Lawyers for the disgraced Hollywood mogul, 69, argued in legal papers lodged in New York he was denied a fair trial and requested his convictions be reversed.
The Manhattan court Weinstein was tried in was “permeated with negative publicity about him and his alleged relationships with women”, according to the filing, and there were “carnival-like conditions”.
The filing added: “Mr Weinstein had a right to a fair trial by an impartial jury. The trial court should have exercised the utmost vigilance in protecting this most important right of the defendant.
“Instead, the trial court was cavalier in its obligation to safeguard this right and the consequences for Mr Weinstein were disastrous.”
Weinstein, a prolific film producer, was once one of the most powerful men in Hollywood before his downfall in October 2017 ignited the #MeToo movement.
Multiple women came forward in the New York Times and New Yorker to accuse Weinstein of sexual assault and inappropriate behaviour, triggering a wider reckoning for men accused of abuse.
He was convicted in February last year of raping a woman in a New York City hotel room in 2013 and forcibly performing a sex act on another woman at his apartment in July 2006.
The appeal, which had been expected since the Oscar-winner had been found guilty, argued Weinstein’s trial was “overwhelmed by excessive, random, and highly dubious prior bad act evidence, none of which shed light on disputed issues”.
It said some of the women who gave evidence should not have been allowed to testify.
Over almost 170 pages, lawyers said the evidence against Weinstein was “weak” and the prosecution instead “inundated” the jury with “copious tales of alleged misconduct”, much of which was not criminal and “served no legitimate evidentiary purpose but merely depicted Weinstein as loathsome”.
The filing added: “Simply put, the prosecution tried Weinstein’s character not his conduct.”
Weinstein’s lawyers also took issue with one of the jurors.
They said one of the people who found the producer guilty had written an autobiographical book “about the predations of older men against younger women”, and argued it proved they were biased against him.

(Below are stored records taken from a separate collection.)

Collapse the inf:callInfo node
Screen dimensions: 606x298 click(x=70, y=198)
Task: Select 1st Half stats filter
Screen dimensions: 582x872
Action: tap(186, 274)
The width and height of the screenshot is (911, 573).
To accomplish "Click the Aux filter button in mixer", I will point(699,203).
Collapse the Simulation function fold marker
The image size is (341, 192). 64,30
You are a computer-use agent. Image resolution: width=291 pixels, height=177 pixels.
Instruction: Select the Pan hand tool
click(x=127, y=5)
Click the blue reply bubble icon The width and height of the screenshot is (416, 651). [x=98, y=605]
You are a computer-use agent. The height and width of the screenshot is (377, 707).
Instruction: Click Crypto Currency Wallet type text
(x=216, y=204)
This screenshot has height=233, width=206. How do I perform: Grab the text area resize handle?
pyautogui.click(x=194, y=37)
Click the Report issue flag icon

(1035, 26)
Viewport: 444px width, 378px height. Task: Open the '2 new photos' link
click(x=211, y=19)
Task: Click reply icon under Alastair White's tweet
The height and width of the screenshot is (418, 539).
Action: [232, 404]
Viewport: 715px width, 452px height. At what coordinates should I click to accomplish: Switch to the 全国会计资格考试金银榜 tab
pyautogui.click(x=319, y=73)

Weinstein’s lawyers are requesting his convictions be reversed, the third degree rape charge dismissed as time-barred and a new trial ordered on a single count of first degree criminal sexual act based on the July 2006 incident.
They also argue his sentence was unduly harsh and excessive.
Weinstein is being held at Wende Correctional Facility in Alden, New York. He is also facing legal woes on the West Coast.
Prosecutors in Los Angeles are attempting to extradite Weinstein to California, where he is charged with attacks on five women, stemming from alleged assaults in Los Angeles and Beverly Hills from 2004 to 2013.
An extradition hearing is scheduled for April 9th.